Common Vulnerabilities and Exposures assigned an identifier CVE-2009-0115 to the following vulnerability: multipath-tools in SUSE openSUSE 10.3 through 11.0 and SUSE Linux Enterprise Server (SLES) 10 uses world-writable permissions for the socket file (aka /var/run/multipathd.sock), which allows local users to send arbitrary commands to the multipath daemon. References: http://lists.opensuse.org/opensuse-security-announce/2009-03/msg00004.html http://download.opensuse.org/update/10.3-test/repodata/patch-kpartx-6082.xml http://secunia.com/advisories/34418
Affected component in Red Hat Enterprise Linux / Fedora is device-mapper-multipath, with both EL4 and EL5 seem to be affected by this flaw.
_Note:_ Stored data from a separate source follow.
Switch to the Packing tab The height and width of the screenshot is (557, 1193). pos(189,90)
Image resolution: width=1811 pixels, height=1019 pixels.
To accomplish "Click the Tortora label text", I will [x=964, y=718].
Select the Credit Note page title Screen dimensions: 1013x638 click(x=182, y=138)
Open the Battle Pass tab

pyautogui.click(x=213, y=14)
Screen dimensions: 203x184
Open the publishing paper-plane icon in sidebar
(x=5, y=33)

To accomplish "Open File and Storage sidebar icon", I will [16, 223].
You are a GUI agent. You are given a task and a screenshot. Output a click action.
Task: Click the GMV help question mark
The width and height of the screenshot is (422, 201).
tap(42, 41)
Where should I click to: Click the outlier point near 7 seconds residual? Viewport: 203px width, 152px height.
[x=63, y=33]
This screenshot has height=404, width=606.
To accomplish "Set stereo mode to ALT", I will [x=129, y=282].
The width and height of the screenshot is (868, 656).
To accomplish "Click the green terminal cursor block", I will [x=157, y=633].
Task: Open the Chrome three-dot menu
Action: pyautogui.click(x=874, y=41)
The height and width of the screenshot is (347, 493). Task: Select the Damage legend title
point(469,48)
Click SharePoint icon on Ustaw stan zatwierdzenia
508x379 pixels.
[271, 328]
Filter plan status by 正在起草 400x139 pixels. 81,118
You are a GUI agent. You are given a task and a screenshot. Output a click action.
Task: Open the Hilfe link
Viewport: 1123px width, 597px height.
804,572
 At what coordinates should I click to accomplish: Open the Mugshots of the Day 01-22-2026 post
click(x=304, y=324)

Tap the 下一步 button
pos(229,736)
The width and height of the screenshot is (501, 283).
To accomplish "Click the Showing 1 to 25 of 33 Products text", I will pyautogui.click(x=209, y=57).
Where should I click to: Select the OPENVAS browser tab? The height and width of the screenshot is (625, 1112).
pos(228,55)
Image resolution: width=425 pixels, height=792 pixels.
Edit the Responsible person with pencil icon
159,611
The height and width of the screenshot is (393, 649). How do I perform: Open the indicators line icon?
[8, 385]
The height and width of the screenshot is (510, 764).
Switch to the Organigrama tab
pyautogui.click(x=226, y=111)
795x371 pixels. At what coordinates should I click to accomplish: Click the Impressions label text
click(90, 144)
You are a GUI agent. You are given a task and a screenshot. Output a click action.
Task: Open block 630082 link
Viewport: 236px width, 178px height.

Created attachment 337521 [details] Patch extracted from SuSE SRPM Source: http://download.opensuse.org/pub/opensuse/update/10.3/rpm/src/multipath-tools-0.4.7-80.2.src.rpm The patch does not yet seem to be applied in the upstream git: http://git.kernel.org/gitweb.cgi?p=linux/storage/multipath-tools/.git;a=tree;f=multipathd
This issue has been addressed in following products: Red Hat Enterprise Linux 4 Red Hat Enterprise Linux 5 Via RHSA-2009:0411 https://rhn.redhat.com/errata/RHSA-2009-0411.html
device-mapper-multipath-0.4.7-17.fc9 has been submitted as an update for Fedora 9. http://admin.fedoraproject.org/updates/device-mapper-multipath-0.4.7-17.fc9
device-mapper-multipath-0.4.8-9.fc10 has been submitted as an update for Fedora 10. http://admin.fedoraproject.org/updates/device-mapper-multipath-0.4.8-9.fc10
device-mapper-multipath-0.4.8-9.fc10 has been pushed to the Fedora 10 stable repository. If problems still persist, please make note of it in this bug report.
device-mapper-multipath-0.4.7-17.fc9 has been pushed to the Fedora 9 stable repository. If problems still persist, please make note of it in this bug report.